(Task description) Extract all of the entries and set them down verbatim.

(Given entries begins)

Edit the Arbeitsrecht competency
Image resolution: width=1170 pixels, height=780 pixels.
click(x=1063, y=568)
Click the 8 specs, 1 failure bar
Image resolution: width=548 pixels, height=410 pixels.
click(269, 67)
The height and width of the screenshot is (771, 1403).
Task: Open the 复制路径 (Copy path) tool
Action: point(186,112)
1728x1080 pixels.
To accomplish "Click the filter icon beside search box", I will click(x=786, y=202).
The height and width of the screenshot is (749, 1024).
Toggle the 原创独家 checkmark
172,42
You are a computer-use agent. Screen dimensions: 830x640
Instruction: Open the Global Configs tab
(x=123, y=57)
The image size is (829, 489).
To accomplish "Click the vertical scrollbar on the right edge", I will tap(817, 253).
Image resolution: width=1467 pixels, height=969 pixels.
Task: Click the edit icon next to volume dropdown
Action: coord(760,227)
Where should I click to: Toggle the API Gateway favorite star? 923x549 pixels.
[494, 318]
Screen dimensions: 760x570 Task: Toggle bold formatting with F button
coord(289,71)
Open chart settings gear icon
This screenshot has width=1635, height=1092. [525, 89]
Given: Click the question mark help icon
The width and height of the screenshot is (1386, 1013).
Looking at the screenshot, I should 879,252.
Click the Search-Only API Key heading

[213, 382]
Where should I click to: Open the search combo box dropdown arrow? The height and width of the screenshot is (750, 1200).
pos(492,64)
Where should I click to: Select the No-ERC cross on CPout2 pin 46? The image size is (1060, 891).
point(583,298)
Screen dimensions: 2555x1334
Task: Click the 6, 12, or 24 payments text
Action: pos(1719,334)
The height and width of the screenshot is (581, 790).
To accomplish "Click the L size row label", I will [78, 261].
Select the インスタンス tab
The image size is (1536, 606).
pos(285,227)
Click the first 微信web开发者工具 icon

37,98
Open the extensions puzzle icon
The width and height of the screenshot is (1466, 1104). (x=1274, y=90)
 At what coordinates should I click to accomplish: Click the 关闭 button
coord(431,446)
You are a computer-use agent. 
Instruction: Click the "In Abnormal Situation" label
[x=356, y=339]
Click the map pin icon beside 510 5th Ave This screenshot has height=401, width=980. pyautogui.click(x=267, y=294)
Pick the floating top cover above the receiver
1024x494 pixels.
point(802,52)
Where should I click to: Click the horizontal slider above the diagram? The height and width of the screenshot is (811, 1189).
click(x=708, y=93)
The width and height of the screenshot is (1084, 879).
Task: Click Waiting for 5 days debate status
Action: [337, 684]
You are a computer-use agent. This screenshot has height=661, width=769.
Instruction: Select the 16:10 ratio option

(Given entries ends)

(Response to the exercise)
Edit the Arbeitsrecht competency
Image resolution: width=1170 pixels, height=780 pixels.
click(x=1063, y=568)
Click the 8 specs, 1 failure bar
Image resolution: width=548 pixels, height=410 pixels.
click(269, 67)
The height and width of the screenshot is (771, 1403).
Task: Open the 复制路径 (Copy path) tool
Action: point(186,112)
1728x1080 pixels.
To accomplish "Click the filter icon beside search box", I will click(x=786, y=202).
The height and width of the screenshot is (749, 1024).
Toggle the 原创独家 checkmark
172,42
You are a computer-use agent. Screen dimensions: 830x640
Instruction: Open the Global Configs tab
(x=123, y=57)
The image size is (829, 489).
To accomplish "Click the vertical scrollbar on the right edge", I will tap(817, 253).
Image resolution: width=1467 pixels, height=969 pixels.
Task: Click the edit icon next to volume dropdown
Action: coord(760,227)
Where should I click to: Toggle the API Gateway favorite star? 923x549 pixels.
[494, 318]
Screen dimensions: 760x570 Task: Toggle bold formatting with F button
coord(289,71)
Open chart settings gear icon
This screenshot has width=1635, height=1092. [525, 89]
Given: Click the question mark help icon
The width and height of the screenshot is (1386, 1013).
Looking at the screenshot, I should 879,252.
Click the Search-Only API Key heading

[213, 382]
Where should I click to: Open the search combo box dropdown arrow? The height and width of the screenshot is (750, 1200).
pos(492,64)
Where should I click to: Select the No-ERC cross on CPout2 pin 46? The image size is (1060, 891).
point(583,298)
Screen dimensions: 2555x1334
Task: Click the 6, 12, or 24 payments text
Action: pos(1719,334)
The height and width of the screenshot is (581, 790).
To accomplish "Click the L size row label", I will [78, 261].
Select the インスタンス tab
The image size is (1536, 606).
pos(285,227)
Click the first 微信web开发者工具 icon

37,98
Open the extensions puzzle icon
The width and height of the screenshot is (1466, 1104). (x=1274, y=90)
 At what coordinates should I click to accomplish: Click the 关闭 button
coord(431,446)
You are a computer-use agent. 
Instruction: Click the "In Abnormal Situation" label
[x=356, y=339]
Click the map pin icon beside 510 5th Ave This screenshot has height=401, width=980. pyautogui.click(x=267, y=294)
Pick the floating top cover above the receiver
1024x494 pixels.
point(802,52)
Where should I click to: Click the horizontal slider above the diagram? The height and width of the screenshot is (811, 1189).
click(x=708, y=93)
The width and height of the screenshot is (1084, 879).
Task: Click Waiting for 5 days debate status
Action: [337, 684]
You are a computer-use agent. This screenshot has height=661, width=769.
Instruction: Select the 16:10 ratio option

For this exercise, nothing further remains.